■ **EXERCISE DESCRIPTION**
Only the count should appear in your answer: how many lines of the data below contain the word "vertical"?

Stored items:
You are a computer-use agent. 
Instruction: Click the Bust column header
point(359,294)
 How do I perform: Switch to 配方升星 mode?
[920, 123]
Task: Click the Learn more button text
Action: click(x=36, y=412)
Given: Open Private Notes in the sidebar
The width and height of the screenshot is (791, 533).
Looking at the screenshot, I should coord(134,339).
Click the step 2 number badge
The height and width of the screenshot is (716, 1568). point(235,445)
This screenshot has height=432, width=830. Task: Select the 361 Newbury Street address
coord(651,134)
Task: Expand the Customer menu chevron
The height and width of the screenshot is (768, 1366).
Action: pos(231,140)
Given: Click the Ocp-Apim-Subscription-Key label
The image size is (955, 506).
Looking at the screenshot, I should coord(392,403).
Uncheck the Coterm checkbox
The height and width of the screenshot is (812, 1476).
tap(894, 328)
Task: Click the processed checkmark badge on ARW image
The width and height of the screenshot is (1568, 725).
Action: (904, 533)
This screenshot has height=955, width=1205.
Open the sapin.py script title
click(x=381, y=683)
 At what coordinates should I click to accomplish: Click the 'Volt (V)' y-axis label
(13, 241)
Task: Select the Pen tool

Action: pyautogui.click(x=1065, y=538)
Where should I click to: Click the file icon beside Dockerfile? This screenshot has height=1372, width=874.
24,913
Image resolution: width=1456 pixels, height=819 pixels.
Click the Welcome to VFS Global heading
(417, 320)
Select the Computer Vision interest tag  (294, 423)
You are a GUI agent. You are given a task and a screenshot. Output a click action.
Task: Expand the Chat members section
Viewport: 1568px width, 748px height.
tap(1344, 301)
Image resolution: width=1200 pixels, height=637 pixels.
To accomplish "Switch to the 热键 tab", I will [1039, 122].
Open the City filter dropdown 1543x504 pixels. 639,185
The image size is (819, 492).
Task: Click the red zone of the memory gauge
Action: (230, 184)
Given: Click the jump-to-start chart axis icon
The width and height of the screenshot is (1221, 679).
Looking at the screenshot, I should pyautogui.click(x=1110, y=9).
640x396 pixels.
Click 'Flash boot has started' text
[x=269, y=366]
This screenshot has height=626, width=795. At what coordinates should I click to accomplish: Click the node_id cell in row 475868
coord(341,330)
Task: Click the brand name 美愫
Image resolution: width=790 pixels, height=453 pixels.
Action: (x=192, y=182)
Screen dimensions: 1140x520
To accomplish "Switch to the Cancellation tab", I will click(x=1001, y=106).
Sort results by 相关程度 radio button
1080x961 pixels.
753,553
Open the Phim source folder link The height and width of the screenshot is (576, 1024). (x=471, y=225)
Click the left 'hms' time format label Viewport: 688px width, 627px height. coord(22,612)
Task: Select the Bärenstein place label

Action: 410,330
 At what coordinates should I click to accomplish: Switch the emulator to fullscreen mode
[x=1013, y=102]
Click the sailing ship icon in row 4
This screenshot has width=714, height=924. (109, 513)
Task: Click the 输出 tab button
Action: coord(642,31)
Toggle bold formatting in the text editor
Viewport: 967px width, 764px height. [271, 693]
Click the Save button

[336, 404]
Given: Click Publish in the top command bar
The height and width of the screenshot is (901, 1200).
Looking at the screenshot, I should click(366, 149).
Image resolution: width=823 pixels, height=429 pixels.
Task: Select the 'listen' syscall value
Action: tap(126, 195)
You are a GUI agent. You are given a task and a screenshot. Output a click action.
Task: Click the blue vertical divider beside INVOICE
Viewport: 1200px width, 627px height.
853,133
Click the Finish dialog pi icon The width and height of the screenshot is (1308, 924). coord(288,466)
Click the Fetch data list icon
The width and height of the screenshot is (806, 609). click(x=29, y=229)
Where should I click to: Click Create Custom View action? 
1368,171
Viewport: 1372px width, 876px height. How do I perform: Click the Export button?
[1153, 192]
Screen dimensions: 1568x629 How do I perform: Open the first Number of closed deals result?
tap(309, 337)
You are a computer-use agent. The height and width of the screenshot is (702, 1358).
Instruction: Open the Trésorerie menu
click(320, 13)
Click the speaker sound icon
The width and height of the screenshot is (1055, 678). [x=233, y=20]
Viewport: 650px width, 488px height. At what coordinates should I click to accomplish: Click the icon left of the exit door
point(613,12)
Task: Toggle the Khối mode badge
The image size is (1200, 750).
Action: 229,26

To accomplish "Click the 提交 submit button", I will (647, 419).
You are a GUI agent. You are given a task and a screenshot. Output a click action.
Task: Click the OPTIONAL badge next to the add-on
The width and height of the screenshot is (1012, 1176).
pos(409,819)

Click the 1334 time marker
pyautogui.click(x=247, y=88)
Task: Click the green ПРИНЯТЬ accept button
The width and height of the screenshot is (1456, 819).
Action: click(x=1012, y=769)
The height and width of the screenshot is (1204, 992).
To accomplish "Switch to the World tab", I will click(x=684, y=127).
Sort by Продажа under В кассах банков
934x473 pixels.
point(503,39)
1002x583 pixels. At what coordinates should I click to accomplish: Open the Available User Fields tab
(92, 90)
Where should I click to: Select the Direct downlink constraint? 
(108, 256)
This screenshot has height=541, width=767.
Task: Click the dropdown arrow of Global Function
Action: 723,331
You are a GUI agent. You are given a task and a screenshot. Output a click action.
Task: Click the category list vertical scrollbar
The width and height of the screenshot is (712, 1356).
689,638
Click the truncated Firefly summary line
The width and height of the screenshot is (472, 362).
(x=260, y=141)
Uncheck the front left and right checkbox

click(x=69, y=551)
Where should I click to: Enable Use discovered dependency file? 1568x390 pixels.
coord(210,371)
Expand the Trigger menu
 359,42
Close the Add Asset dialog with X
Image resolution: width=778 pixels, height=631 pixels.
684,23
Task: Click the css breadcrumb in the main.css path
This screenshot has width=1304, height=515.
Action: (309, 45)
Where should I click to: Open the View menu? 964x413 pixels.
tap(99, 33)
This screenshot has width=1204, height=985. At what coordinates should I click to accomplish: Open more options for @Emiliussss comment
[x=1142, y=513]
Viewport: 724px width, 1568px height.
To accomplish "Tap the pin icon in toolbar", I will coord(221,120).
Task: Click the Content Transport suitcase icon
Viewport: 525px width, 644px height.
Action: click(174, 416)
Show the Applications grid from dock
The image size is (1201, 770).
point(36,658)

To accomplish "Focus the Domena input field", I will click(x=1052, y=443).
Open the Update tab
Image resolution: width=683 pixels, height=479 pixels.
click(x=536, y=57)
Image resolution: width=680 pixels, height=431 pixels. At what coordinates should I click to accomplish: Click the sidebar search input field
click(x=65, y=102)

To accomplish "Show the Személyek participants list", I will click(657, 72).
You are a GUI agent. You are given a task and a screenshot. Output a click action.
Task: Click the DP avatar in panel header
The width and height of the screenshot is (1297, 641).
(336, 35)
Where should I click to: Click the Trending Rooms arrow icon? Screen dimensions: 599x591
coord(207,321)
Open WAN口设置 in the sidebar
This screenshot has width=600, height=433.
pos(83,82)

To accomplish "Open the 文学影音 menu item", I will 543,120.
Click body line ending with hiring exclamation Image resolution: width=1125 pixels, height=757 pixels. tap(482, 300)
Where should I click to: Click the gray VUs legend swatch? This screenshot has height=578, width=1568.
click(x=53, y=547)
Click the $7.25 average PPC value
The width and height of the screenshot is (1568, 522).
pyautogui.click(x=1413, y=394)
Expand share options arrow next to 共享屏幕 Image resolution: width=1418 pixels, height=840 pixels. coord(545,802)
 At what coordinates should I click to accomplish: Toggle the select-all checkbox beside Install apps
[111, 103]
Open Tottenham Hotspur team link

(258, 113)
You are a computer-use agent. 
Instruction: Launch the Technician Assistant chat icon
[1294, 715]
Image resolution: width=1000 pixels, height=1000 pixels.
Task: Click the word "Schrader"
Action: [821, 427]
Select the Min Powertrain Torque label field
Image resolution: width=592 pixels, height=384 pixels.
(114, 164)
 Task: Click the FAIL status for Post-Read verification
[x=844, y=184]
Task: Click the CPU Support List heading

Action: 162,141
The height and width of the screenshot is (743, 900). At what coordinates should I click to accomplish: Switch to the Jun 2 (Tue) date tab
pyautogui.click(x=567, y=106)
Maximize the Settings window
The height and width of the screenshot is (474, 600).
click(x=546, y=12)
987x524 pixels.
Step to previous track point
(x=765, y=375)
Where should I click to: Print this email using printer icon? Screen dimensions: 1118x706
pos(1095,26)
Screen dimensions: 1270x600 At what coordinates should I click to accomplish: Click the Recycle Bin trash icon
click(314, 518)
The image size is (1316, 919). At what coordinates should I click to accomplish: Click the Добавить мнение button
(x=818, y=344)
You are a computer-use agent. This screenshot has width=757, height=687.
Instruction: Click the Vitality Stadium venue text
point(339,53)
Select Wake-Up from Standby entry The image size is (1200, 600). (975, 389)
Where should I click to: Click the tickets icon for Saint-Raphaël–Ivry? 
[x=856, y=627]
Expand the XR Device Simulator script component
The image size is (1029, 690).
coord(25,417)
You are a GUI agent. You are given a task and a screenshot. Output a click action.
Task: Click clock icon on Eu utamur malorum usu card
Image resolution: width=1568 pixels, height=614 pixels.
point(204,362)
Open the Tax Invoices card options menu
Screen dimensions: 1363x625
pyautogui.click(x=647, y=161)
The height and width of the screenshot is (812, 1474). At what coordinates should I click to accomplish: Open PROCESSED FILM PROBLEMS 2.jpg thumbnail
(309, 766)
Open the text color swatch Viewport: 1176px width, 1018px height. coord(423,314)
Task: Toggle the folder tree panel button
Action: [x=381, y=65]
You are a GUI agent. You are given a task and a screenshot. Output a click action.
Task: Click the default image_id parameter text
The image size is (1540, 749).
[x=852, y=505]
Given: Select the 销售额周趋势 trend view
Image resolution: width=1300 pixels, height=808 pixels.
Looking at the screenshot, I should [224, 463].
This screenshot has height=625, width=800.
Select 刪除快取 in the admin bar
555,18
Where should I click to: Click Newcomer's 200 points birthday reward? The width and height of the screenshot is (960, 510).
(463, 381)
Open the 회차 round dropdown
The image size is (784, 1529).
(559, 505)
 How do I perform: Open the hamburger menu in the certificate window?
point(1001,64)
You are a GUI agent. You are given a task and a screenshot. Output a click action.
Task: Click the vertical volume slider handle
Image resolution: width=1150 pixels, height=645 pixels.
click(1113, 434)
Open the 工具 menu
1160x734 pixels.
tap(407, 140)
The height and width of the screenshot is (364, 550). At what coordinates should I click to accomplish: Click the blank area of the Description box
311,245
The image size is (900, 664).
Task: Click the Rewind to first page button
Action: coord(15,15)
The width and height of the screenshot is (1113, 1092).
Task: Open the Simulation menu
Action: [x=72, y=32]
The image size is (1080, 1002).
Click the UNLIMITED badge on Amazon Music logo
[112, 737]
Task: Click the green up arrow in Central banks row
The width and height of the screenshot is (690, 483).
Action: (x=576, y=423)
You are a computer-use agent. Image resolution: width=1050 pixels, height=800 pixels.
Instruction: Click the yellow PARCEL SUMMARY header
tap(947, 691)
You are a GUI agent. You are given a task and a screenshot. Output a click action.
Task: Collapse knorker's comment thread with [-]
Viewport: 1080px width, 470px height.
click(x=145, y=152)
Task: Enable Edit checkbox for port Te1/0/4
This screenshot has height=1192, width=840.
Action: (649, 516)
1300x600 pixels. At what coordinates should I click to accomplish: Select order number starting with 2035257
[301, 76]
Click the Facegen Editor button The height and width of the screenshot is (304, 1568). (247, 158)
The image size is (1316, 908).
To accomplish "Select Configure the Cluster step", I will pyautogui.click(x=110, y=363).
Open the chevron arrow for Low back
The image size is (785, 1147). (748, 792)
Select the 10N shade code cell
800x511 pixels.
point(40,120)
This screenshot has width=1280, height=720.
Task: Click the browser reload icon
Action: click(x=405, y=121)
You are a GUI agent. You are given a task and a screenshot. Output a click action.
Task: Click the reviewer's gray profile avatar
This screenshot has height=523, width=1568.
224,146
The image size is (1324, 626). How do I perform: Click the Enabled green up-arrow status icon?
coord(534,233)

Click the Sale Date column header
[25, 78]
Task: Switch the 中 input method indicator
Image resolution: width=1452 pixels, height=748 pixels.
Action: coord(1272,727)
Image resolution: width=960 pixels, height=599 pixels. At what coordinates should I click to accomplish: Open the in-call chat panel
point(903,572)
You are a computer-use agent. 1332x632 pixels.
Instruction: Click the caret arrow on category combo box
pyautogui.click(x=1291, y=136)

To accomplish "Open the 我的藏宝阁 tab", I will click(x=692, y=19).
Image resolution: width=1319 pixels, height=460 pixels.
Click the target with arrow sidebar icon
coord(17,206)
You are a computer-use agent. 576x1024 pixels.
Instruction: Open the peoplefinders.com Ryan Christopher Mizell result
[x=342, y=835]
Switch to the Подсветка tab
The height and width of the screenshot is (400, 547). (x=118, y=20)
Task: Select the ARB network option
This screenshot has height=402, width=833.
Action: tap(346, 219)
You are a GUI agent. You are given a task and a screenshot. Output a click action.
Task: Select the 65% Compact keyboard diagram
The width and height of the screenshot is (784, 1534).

■ **REPLY**
3